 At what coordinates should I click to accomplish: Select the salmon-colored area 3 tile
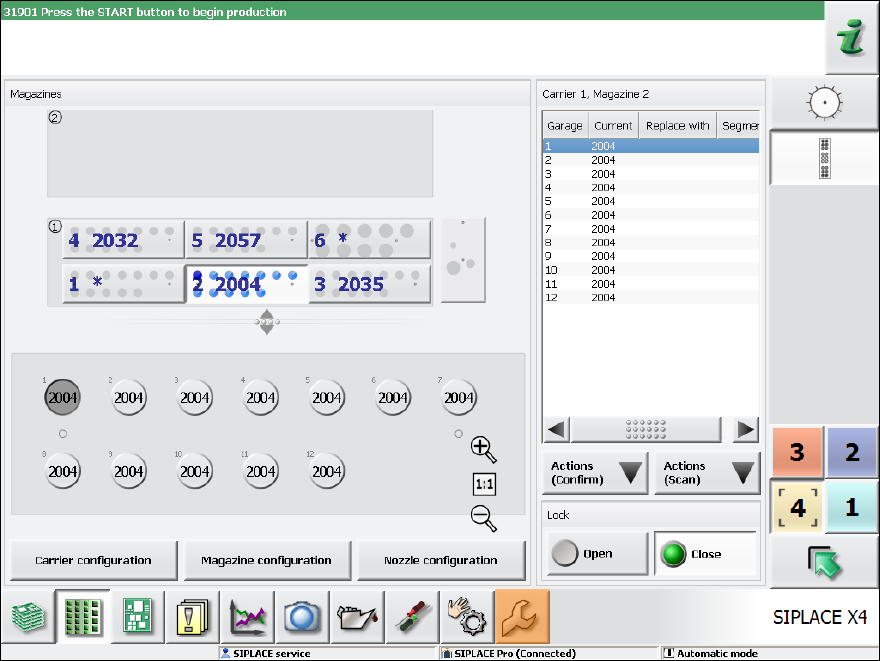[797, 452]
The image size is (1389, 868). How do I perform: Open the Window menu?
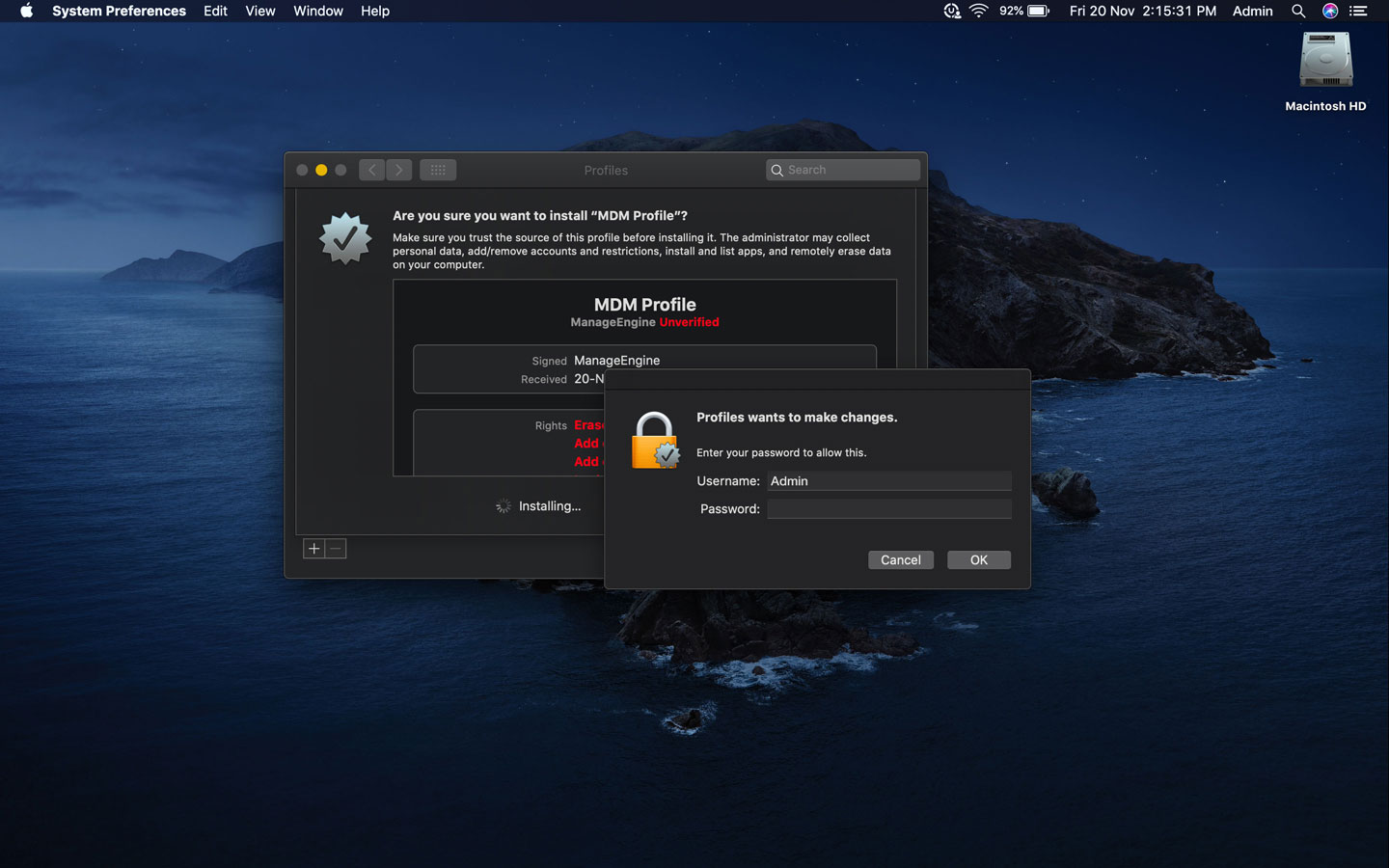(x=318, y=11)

════════════════

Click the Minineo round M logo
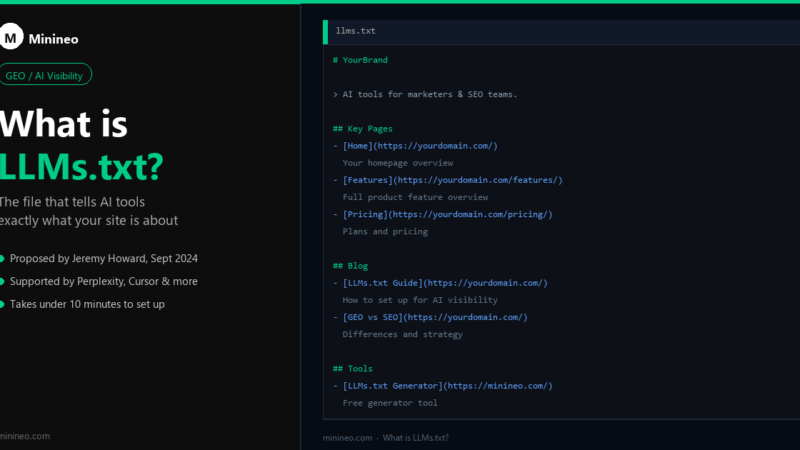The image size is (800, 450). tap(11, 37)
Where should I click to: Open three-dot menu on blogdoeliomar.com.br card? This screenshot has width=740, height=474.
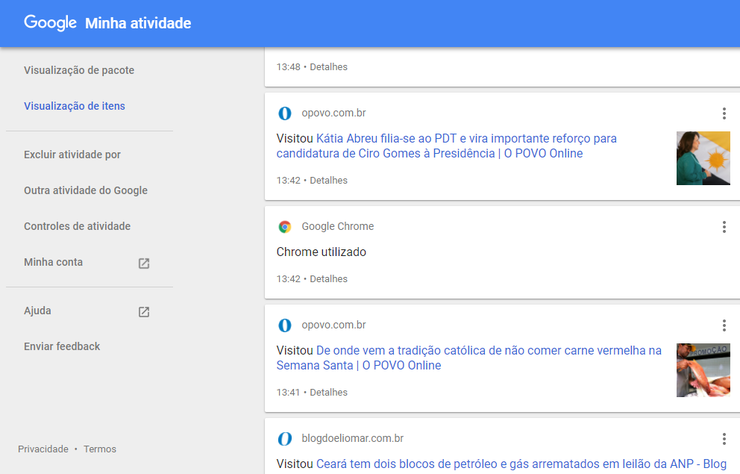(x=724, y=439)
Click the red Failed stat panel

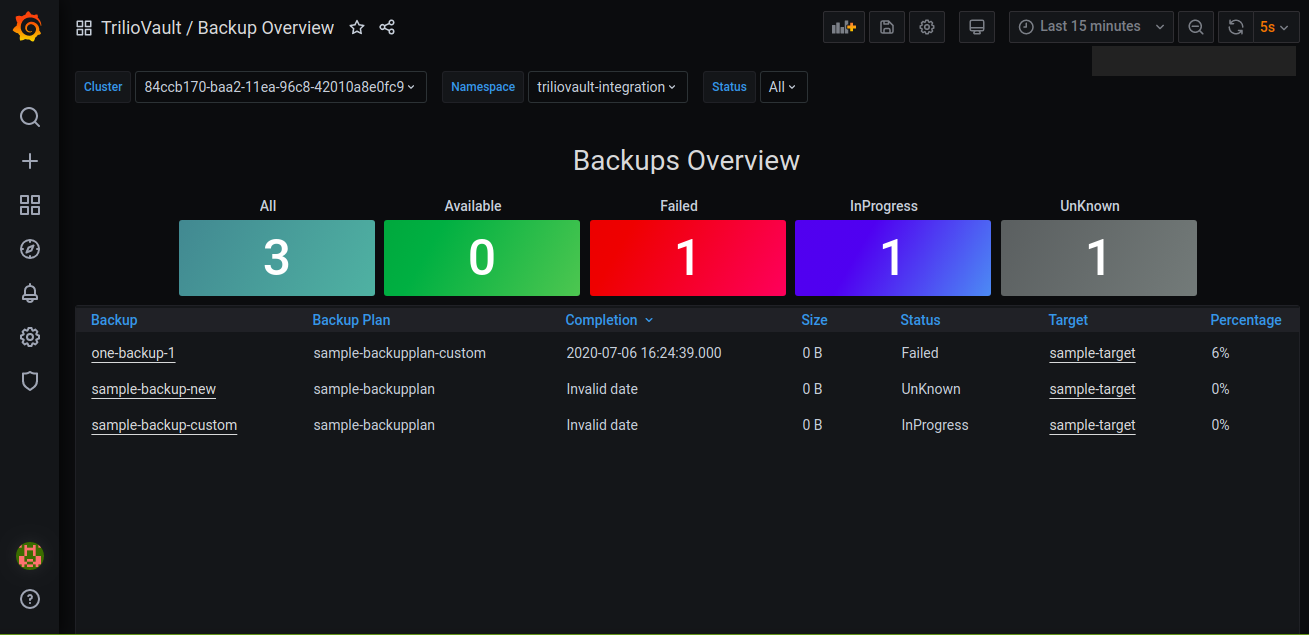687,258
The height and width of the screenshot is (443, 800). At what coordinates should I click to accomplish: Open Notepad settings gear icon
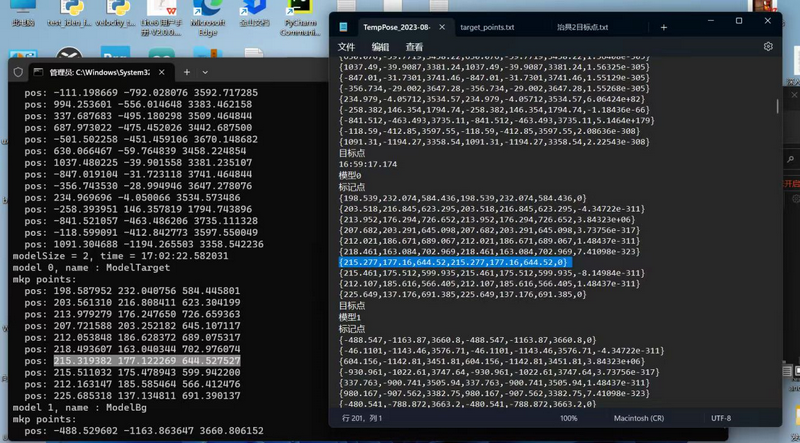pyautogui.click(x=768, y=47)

════════════════

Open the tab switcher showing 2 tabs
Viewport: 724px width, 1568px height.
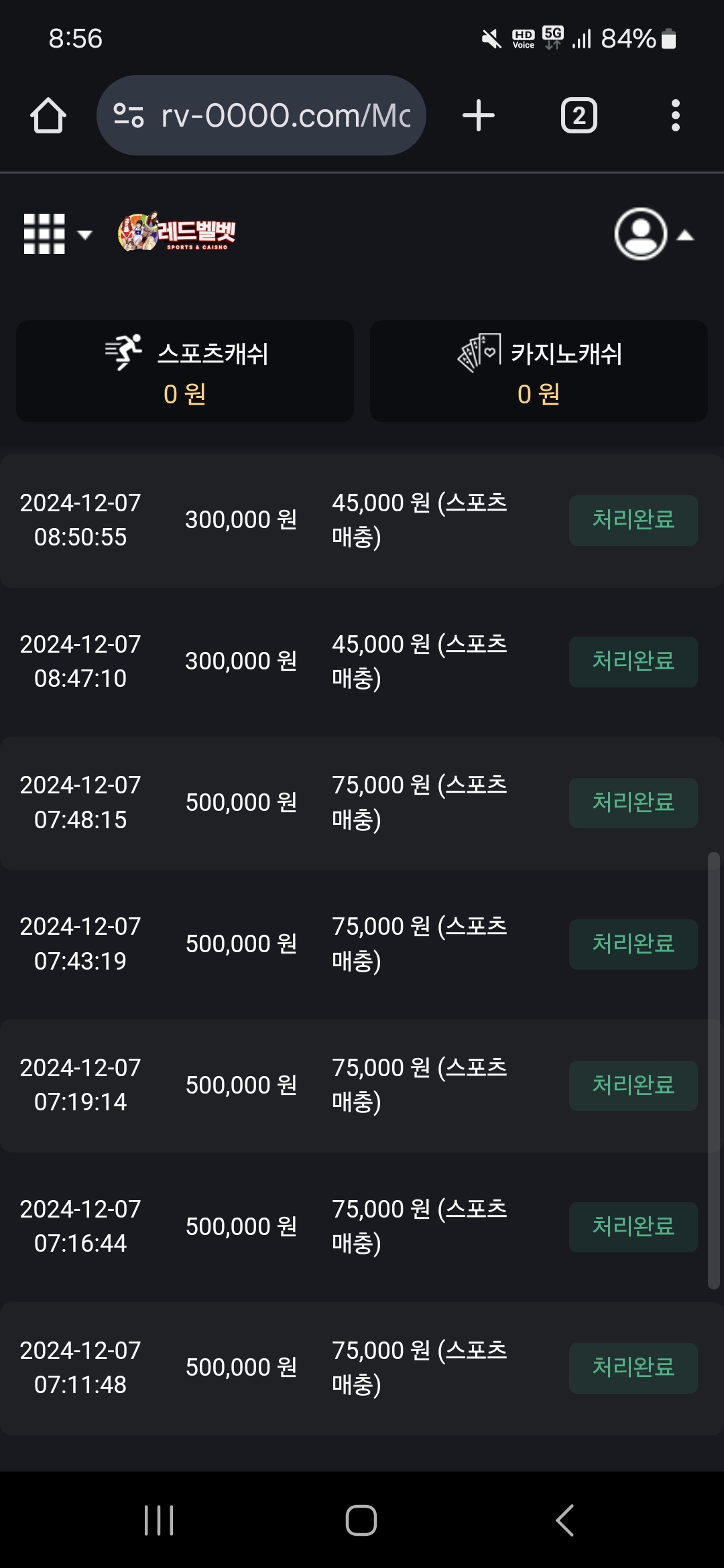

════════════════

* What to produce *
Would you quote everything above from the line containing "Open the tab switcher showing 2 tabs" down to the line containing "Viewport: 724px width, 1568px height."? Include both of those lines and nothing else.

* Solved problem *
Open the tab switcher showing 2 tabs
Viewport: 724px width, 1568px height.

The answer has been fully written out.